Domain Knowledge Terminologies

  • Protein

    • a combination of 20 types of amino acids

  • Peptide

    • a short sequence of amino acids

  • Fold

    • refers to the specific three-dimensional arrangement (shape and surface characteristics) of a polypeptide chain. Crucial for the protein’s function.

  • Ligand

    • Any molecule that attaches to a specific spot on a protein. When the ligand attaches, it can change how the protein works.

  • Affinity

    • The strength of the interaction between a ligand and its protein

  • Primary Structure

    • The linear sequence of amino acids in a polypeptide chain

  • Secondary Structure

    • Localized conformations of the polypeptide chain, primarily alpha-helices and beta-sheets, stabilized by hydrogen bonds

  • Tertiary Structure

    • The overall three-dimensional shape of a single polypeptide chain, formed by the folding and interactions of the secondary structures.
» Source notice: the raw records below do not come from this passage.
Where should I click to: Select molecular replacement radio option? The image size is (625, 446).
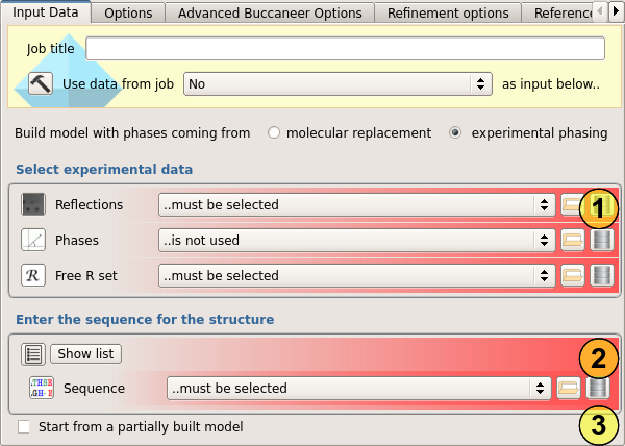pos(274,133)
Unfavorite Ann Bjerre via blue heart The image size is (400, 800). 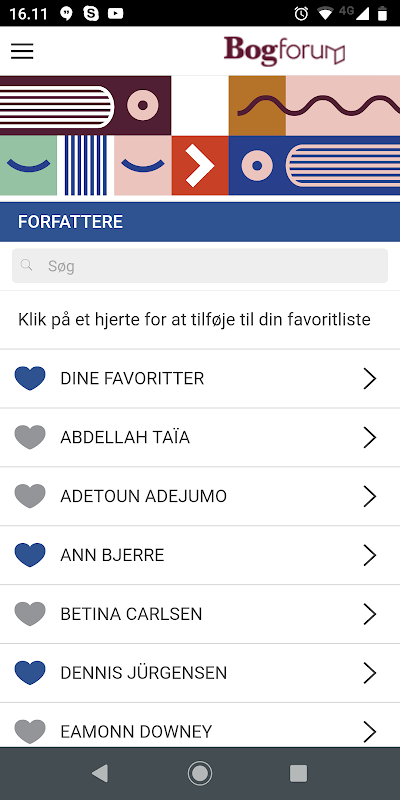(30, 555)
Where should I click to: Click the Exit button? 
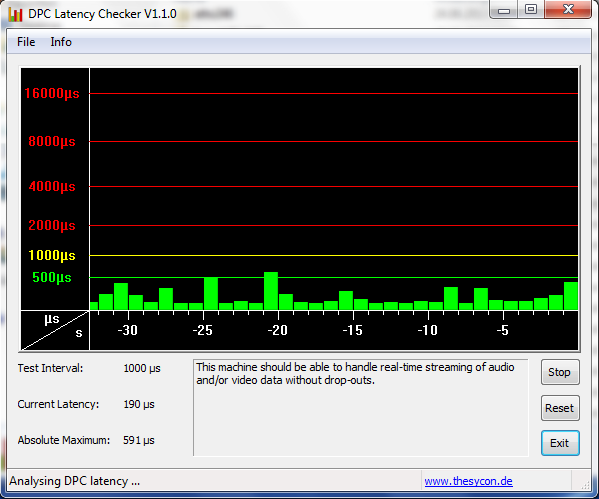click(560, 443)
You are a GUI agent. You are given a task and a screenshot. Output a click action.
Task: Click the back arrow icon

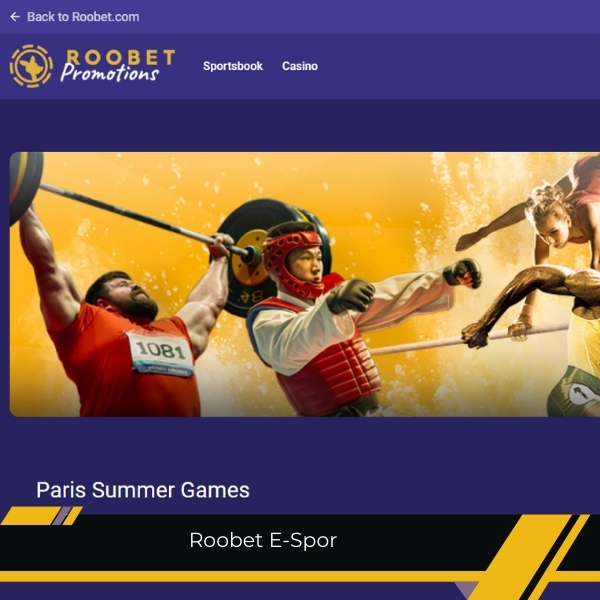pyautogui.click(x=15, y=17)
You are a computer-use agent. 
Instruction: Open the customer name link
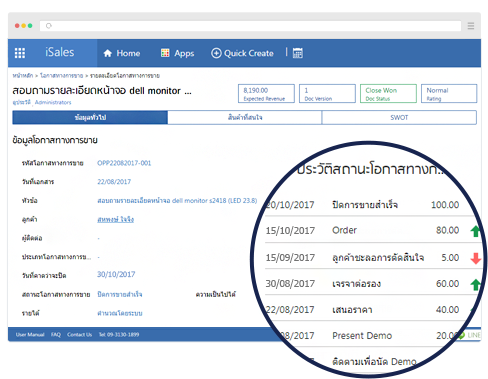tap(115, 219)
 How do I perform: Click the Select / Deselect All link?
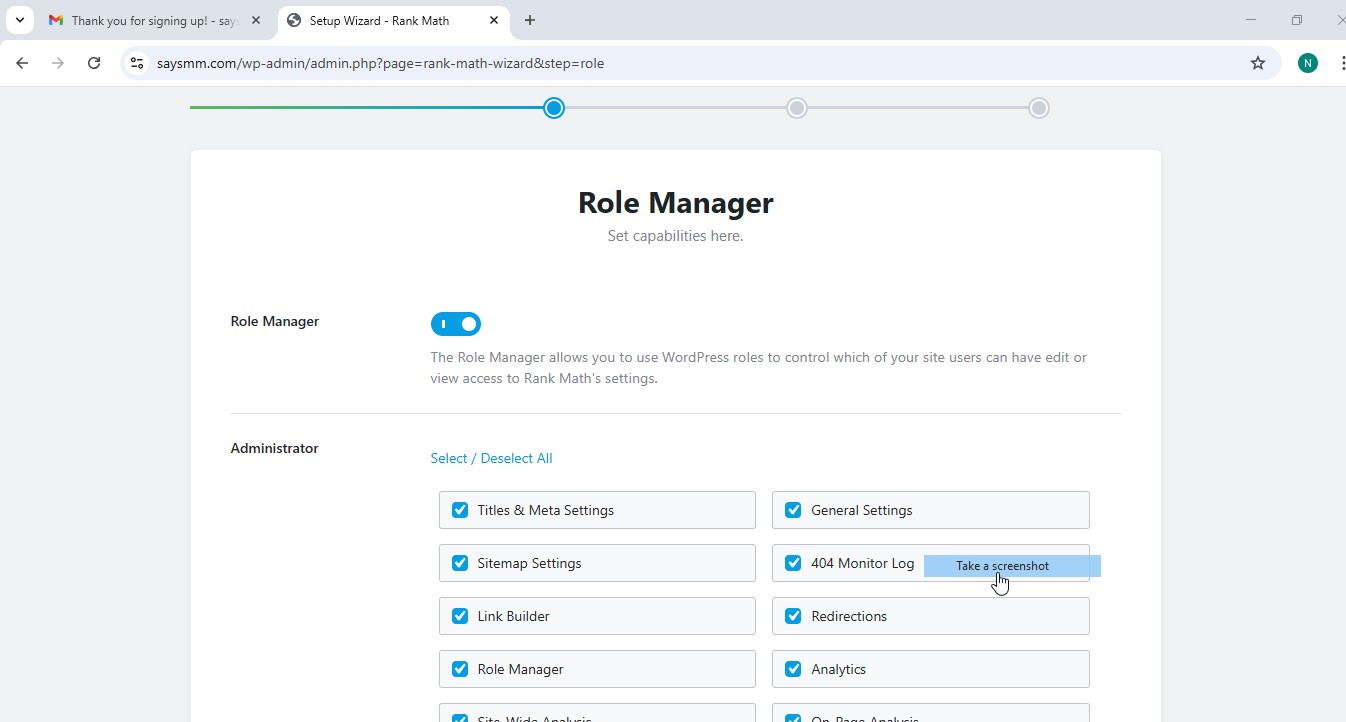(491, 458)
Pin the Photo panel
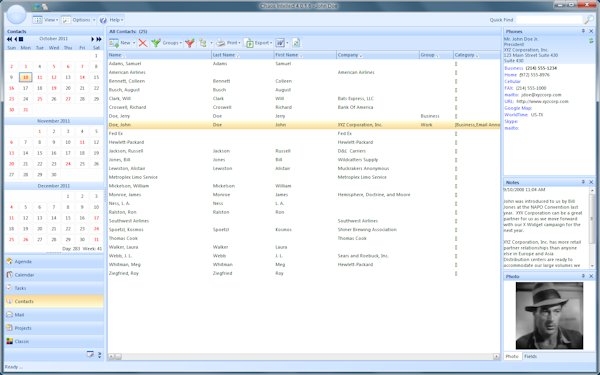 coord(583,276)
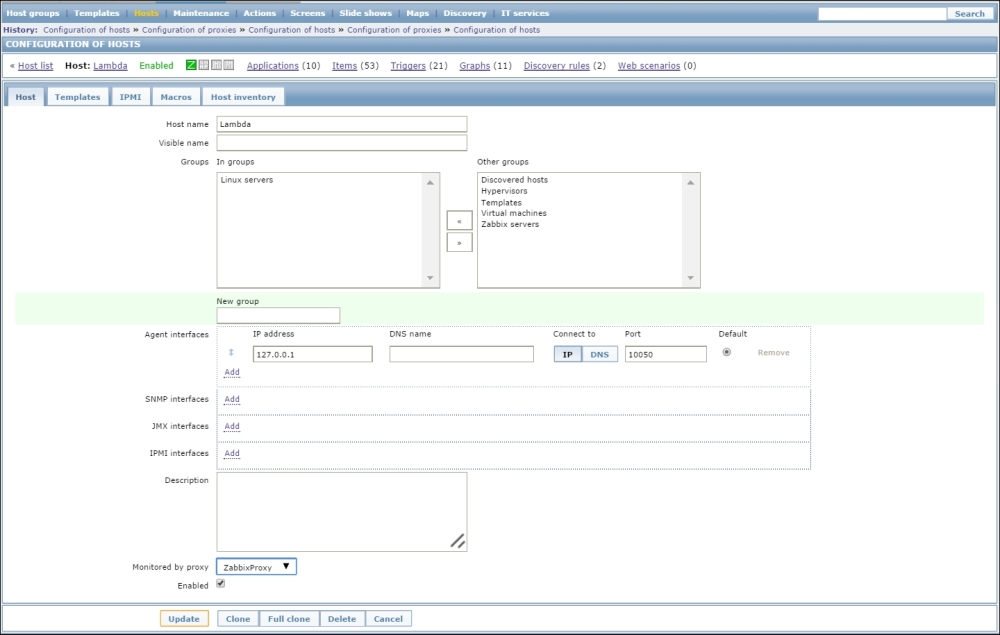The image size is (1000, 635).
Task: Click the JMX availability status icon
Action: [217, 66]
This involves hydrogen bonds, disulfide bridges, hydrophobic interactions, and ionic interactions.

  • Quaternary Structure

    • The arrangement and interaction of multiple polypeptide chains (subunits) in a multi-subunit protein

  • Residue

    • In the context of proteins, a residue refers to a single unit within a polymer chain of amino acids.

ProteinDT

Modalities: Protein Sequence (FASTA) and Textual Prompt

Key components of ProteinDT:

  • ProteinCLAP Encoder
    • Trained on SwissProtCLAP, a text-protein pair dataset (441K) from UniProt
  • ProtBERT for Protein seq and SciBERT for Text seq
  • ProteinFacilitator Gaussian model: Text vector -> Protein sequence representation
    • Trained as an augmented alignment module in addition to ProteinCLAP
  • Conditional Generative Decoder
    • AR Transformer(T5) or Diffusion(ProteinDiff)

Part (d) shows the complete pipeline of ProteinDT.

Training of ProteinDT

Preparing Dataset

  • SwissProtCLAP (441K) -> Total 541158
    • A lot of very similar entries

I uploaded the dataset on https://huggingface.co/datasets/vinesmsuic/SwissProtCLAP

To get ProteinCLAP Pre-training

Part (a) in the figure

  • ProtBert-BFD as Protein Encoder, SciBert as Text Encoder
  • 10 epochs, batch size =9 to finetune both encoders + 2 projection model
  • EBM-NCE (ICLR 2022) Contrastive learning is used as loss function
  • Protein2Latent and Text2Latent models are simply Linear projection

Then we can extract Empty Sequence embedding from both projection models

  • To Form pairwise representation

Learn the facilitator distribution (GaussianPrior)

Part (b) in the figure
Given Text representation, Facilitator predicts Protein representation

  • Facilitator architecture: Linear-SiLU-Linear (same dim)
  • 32 epochs, batch size =5 to train the GaussianPrior
  • MSE as loss function

Learn the ProtT5-XL-BFD Decoder distribution (or ProteinDiff Decoder)

Part © in the figure
Decode protein representation

  • CrossEntropyLoss as loss function
  • ProteinDiff Decoder is just a few layers MLP
  • Using RNN / BERT score network
  • 32 epochs, batch size =8

Downstream Task: Protein Editing

Part (e) in the figure

Input:

  • Initial Protein seq + Target prompt

Types of Editing:

  • Structure Editing: Secondary Structure
  • Stability Editing
  • Peptide binding editing: Affinity

Method 1: Latent Interpolation

  • intermediate latent = slerp(latent_text, latent_protein, theta)

Method 2: Latent Optimization

  • learn a token-level latent code that is close to both the text and protein seq-level representation

In fact this Protein Editing is simply finding the closest distence sample in the model space given the new text condition.